- [GIVEN DATA]
--

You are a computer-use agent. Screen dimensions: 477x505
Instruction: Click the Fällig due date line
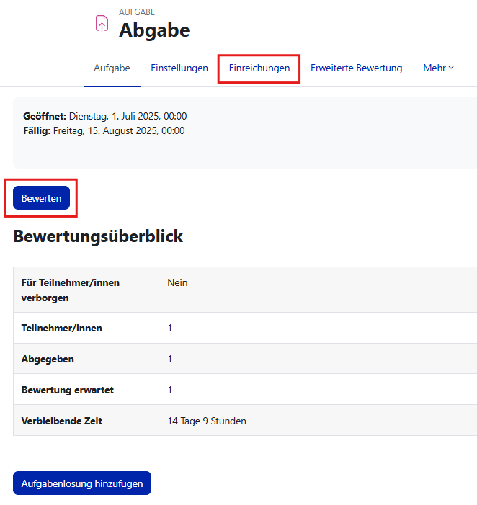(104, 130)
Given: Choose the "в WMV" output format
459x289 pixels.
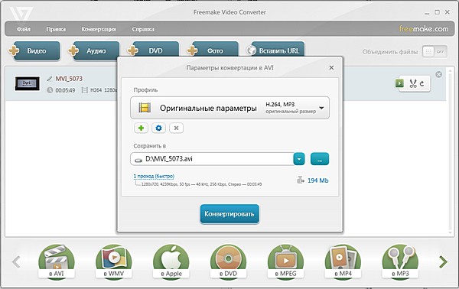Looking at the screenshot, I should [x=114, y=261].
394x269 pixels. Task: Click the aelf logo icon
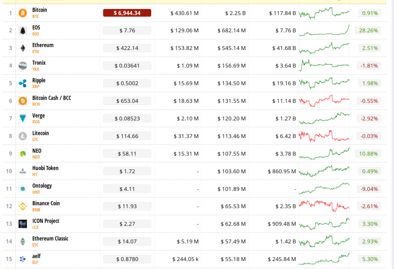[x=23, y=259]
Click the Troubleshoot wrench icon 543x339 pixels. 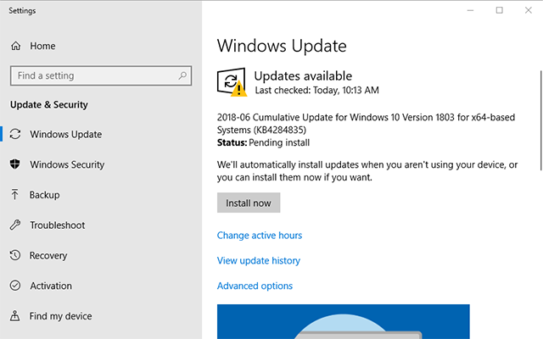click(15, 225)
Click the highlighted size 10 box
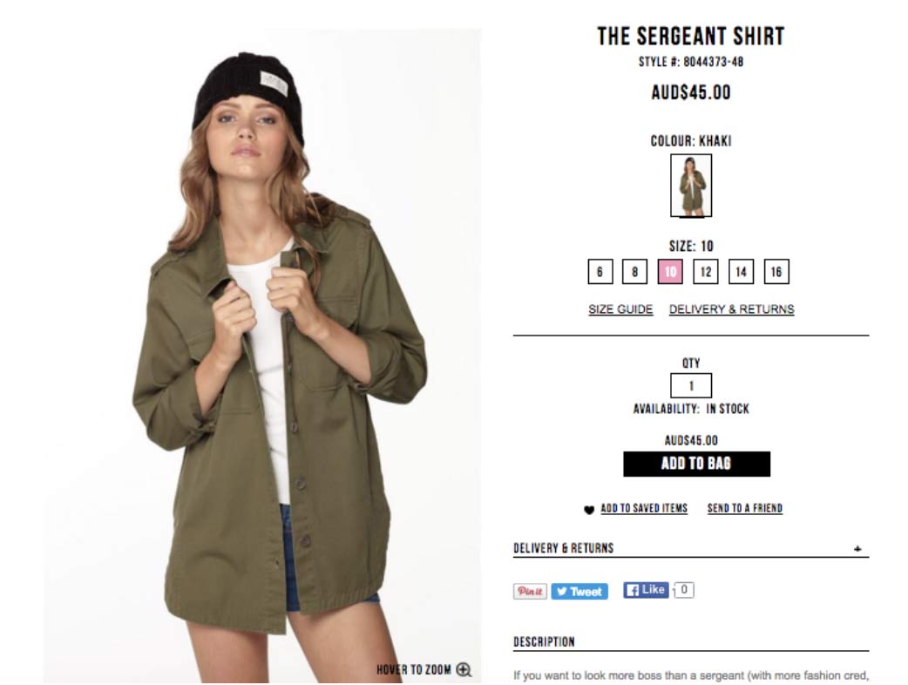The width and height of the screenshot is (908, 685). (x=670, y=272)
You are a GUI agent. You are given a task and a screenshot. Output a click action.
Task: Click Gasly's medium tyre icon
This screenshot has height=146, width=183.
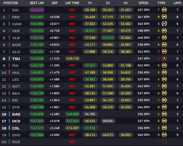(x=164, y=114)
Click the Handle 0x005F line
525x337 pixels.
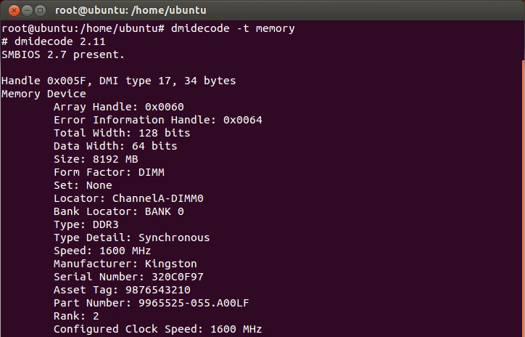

--

- [SET TASK]
Change every "screenshot" to "screen image" in the lines from the one holding "You are a GUI" through the end of the records, inclusive, and give those lines again with nothing else altered. Leave the pictures out of your answer.

- [RESULT OF THIS TASK]
You are a GUI agent. You are given a task and a screen image. Output a click action.
Task: Click Gasly's medium tyre icon
This screen image has height=146, width=183.
(x=164, y=114)
Click the Handle 0x005F line
525x337 pixels.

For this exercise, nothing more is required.